Vivimos en una sociedad que avanza con pasos firmes hacia la inclusión. En ámbitos como la educación, la salud, el deporte y la cultura, se abren espacios para integrar y atender las diversas realidades de las personas. Sin embargo, no siempre estas buenas intenciones se traducen en acciones concretas.
Por eso resulta tan significativo el anuncio de una marca deportiva que presentó una zapatilla diseñada especialmente para niños y niñas con síndrome de Down, adaptada a sus características morfológicas particulares, muchas veces desatendidas por la industria tradicional.
El pie de un niño con síndrome de Down suele presentar malformaciones congénitas como pie plano, hipotonía muscular, mayor laxitud ligamentosa, acortamiento de los dedos, o alteraciones en el alineamiento del retropié. Estas condiciones afectan directamente la marcha, el equilibrio y la participación en la actividad física, además de incrementar el riesgo de dolor musculoesquelético y caídas.
Más allá de la anécdota comercial, este gesto debe invitarnos a reflexionar: ¿Cuántas barreras invisibles impiden a muchos niños y niñas moverse libremente? En el caso del síndrome de Down, el ejercicio físico no es solo una recomendación: es una necesidad urgente. Y para moverse, correr, jugar o participar en una clase de educación física, el primer paso es disponer de un calzado que no duela, que acompañe y no limite.

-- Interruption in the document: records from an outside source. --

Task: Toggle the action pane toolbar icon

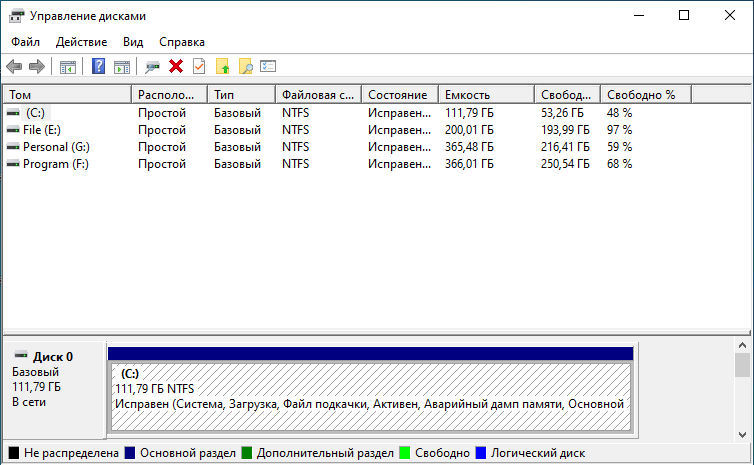Action: coord(122,67)
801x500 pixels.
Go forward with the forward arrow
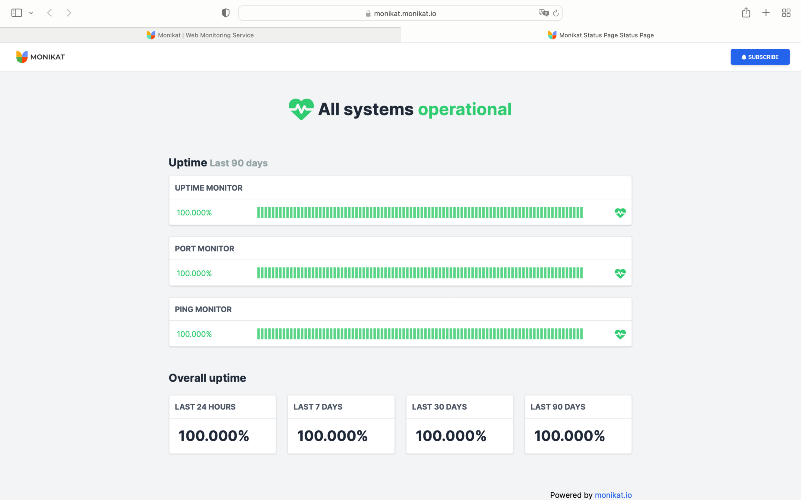(x=69, y=13)
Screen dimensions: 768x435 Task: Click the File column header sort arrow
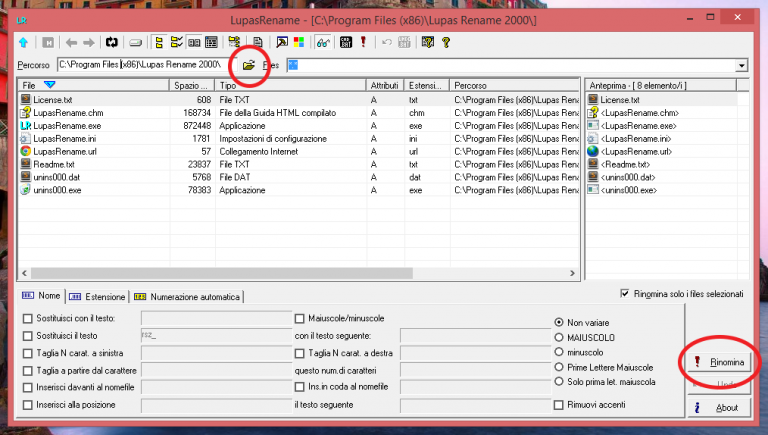pyautogui.click(x=49, y=86)
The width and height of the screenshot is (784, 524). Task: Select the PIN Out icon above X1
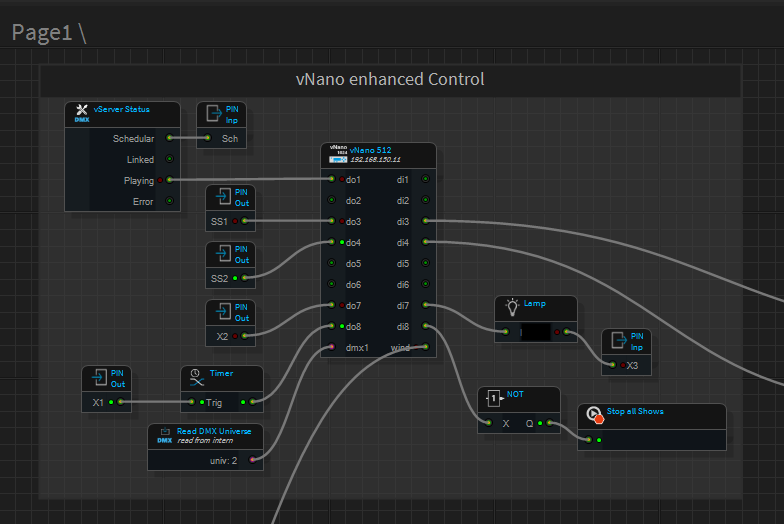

Este caso debiera ser replicado por instituciones públicas, equipos de salud y la comunidad en general. Porque no se trata solo de un zapato: se trata de acceso, dignidad, salud y bienestar. Se trata de entender que adaptar no es un favor, sino un derecho. Que cada niño y niña, sin importar sus características, merece las condiciones óptimas para moverse con libertad, desarrollar su potencial y construir una vida activa, saludable e integrada.
Alexis Espinoza, director de Kinesiología UST Santiago.